Start of Given passage
The View From Above | Stoic Exercises For Inner Peace
It’s funny to look at ourselves and see how we quarrel about the smallest things. Like the behavior of an annoying coworker during a meeting or the person who cuts us off in traffic. From my own experience, it’s very easy to get dragged along by a minor event, in a way that a dog is obsessed with a stick. We worry, anxiously, about the future, and endlessly ruminate about the past.
But, from a cosmic point of view, how significant are the things we invest so much emotional energy in really? In this video, I’d like to present to you a Stoic exercise that calms the mind, called ‘the view from above’. Even though practicing Stoicism can be considered a very serious undertaking, there’s also a sense of looseness to find in the words of Marcus Aurelius when he speaks of the insignificance of our lives in relation to the bigger picture. I quote: “The earth will cover us all, and then be transformed in turn, and that too will change, ad infinitum. And that as well, ad infinitum.”
Think about them: the waves of change and alteration, endlessly breaking. And see our brief mortality for what it is. End quote. In these eternal cycles of life and death, creation and recreation, we are even less than a grain of sand in the Sahara desert compared to what we are in the universe. This doesn’t take away that the human experience is intense and our senses are constantly tingled during our short lives on our tiny, blue planet. Sometimes we get so entangled in the human drama that we experience emotional disturbances like anger and anxiety.
Some people are obsessed with wealth and fame, willing to make great sacrifices to get to the top, while, most likely, their names will be forgotten a hundred years from now. And even if you belong to the lucky few whose names will be preserved throughout the centuries; it’s still insignificant when we look at it from a wider perspective. Considering the entropic nature of the universe, the earth will disappear one day. If we don’t destroy it ourselves, and the planet escapes the destruction by a meteor, it will eventually be swallowed by the Sun when it enters the red giant phase.
End of Given passage
Start of Records
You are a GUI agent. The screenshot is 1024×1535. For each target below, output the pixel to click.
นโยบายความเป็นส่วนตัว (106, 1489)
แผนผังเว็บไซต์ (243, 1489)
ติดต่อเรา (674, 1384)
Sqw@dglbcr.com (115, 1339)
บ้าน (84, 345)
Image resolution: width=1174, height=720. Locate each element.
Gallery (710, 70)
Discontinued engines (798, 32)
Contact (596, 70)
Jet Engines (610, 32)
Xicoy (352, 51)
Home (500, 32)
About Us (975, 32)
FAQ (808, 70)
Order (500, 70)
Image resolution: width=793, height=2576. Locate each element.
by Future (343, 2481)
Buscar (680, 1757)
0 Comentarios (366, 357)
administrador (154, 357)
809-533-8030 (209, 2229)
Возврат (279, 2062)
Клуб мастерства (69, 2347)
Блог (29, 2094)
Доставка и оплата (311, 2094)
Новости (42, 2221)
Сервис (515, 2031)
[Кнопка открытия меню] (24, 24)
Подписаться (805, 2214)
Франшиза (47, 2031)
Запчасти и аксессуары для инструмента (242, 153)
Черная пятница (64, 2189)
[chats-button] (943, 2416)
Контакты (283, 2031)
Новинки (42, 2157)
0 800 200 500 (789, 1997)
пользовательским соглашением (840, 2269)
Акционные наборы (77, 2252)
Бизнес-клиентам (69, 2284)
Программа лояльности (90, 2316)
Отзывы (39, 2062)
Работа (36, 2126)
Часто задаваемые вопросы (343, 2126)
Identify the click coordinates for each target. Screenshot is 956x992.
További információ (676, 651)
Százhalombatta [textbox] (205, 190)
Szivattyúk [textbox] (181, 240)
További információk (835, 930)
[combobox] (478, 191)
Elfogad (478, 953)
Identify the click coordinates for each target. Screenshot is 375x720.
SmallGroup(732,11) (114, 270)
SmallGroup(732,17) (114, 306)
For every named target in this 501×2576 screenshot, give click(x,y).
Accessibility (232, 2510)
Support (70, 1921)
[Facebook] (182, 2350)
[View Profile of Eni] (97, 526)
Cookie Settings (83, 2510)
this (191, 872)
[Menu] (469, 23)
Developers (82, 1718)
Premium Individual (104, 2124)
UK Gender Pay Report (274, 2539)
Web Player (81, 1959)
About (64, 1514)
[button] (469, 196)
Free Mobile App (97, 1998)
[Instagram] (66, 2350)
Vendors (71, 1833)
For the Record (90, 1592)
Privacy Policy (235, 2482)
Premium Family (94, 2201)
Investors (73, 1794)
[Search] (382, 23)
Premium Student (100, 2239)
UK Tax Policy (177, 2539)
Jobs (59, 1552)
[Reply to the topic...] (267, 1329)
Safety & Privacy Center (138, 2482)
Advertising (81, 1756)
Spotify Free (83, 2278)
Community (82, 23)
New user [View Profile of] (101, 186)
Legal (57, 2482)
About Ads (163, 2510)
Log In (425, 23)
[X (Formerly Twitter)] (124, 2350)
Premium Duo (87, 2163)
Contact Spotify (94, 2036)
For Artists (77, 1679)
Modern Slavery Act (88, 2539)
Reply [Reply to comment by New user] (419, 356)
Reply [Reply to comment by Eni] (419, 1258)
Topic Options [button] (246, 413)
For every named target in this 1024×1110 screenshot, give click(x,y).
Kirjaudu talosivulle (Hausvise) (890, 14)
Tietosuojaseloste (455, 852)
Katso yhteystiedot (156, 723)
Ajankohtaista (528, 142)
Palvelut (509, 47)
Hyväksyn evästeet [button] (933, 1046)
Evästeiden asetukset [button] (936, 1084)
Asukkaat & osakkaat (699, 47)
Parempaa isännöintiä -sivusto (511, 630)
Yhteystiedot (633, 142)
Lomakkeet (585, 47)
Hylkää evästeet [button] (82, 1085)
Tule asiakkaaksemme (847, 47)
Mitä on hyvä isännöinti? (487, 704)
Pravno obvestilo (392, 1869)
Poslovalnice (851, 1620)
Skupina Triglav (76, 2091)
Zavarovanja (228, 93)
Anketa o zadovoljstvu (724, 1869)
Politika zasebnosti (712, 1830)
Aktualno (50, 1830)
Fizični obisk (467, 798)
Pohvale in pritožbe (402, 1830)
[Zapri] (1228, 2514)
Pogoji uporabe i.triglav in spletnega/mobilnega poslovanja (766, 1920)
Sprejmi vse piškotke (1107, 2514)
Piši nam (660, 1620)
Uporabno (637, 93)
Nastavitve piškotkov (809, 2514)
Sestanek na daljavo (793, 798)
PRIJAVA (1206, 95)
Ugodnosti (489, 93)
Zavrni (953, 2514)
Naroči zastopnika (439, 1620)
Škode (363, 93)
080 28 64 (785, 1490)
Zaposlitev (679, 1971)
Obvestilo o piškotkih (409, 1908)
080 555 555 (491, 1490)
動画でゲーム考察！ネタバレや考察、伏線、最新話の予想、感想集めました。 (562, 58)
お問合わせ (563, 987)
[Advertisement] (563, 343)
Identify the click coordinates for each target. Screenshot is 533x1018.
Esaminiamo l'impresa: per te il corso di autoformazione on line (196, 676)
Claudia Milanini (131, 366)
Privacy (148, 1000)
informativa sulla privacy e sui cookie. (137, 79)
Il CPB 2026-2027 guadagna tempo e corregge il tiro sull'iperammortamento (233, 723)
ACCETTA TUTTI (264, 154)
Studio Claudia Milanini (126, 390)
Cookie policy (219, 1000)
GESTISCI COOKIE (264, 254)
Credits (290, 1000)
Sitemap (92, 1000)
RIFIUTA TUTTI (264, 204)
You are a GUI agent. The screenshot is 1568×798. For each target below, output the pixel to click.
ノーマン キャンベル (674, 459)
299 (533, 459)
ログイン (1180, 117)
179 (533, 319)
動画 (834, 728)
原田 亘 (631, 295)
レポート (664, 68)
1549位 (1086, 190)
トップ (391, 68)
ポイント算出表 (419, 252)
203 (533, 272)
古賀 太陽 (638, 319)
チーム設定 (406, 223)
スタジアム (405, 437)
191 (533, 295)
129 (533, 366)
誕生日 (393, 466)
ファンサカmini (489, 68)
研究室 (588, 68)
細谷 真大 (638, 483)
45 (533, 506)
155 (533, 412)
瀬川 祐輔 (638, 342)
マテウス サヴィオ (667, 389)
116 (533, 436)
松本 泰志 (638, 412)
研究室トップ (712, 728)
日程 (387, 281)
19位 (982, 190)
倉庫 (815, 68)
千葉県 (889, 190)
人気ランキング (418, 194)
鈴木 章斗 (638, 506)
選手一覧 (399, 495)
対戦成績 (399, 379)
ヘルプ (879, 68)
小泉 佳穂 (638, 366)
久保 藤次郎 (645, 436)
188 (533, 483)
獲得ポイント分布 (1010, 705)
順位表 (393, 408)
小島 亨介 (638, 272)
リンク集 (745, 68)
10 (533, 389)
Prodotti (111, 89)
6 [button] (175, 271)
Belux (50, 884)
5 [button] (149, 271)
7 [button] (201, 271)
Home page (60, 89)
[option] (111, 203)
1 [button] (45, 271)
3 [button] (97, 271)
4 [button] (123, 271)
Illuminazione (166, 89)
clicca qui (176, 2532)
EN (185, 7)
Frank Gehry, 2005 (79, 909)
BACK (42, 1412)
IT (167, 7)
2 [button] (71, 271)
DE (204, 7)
End of Records
**Objective**
Continue the passage on the Stoic exercise called "the view from above," starting immediately after its final sentence.

**Response to this task**
Who cares, then, how much money you had in your savings account? Who won the Nobel Peace Prize? Even the bloody wars we humans have engaged in will become insignificant. I quote Seneca: “All things move in accord with their appointed times; they are destined to be born, to grow, and to be destroyed. The stars which you see moving above us, and this seemingly immovable earth to which we cling and on which we are set, will be consumed and will cease to exist.” End quote.
The idea of our insignificance could lead some people to despair. But it can also be a very calming thought. The day-to-day problems that caused us so many headaches, the constant striving for goals that we deem utterly important, over-analyzing the past and future, obsessive thinking about what should be and should have been; what if we could view all this from a distance and reduce it all to what it really is: a mere dot in one of the countless galaxies in the universe? What foundation will be left for worry, greed, or anger?
The modern Stoics have turned the musings about humanity’s place in the cosmos into an exercise called ‘The View From Above’. This exercise gives us a temporary break from our daily affairs and puts them in another light. Changing our position towards external things changes the way we think about them which, in turn, changes how we feel. It’s a Stoic form of meditation to calm the mind.
You start the ‘View From Above’ by visualizing yourself within your close and direct environment. It’s like you are being watched through the lens of an advanced telescope that’s placed thousands of light-years away. Imagine an alien civilization that’s able to observe Earth in real-time, looking at you sitting on a chair or lying in bed in your room. Now, the telescope zooms out a little and focuses on your house. Then, your neighborhood. You’re already quite small in comparison to all the streets and other houses.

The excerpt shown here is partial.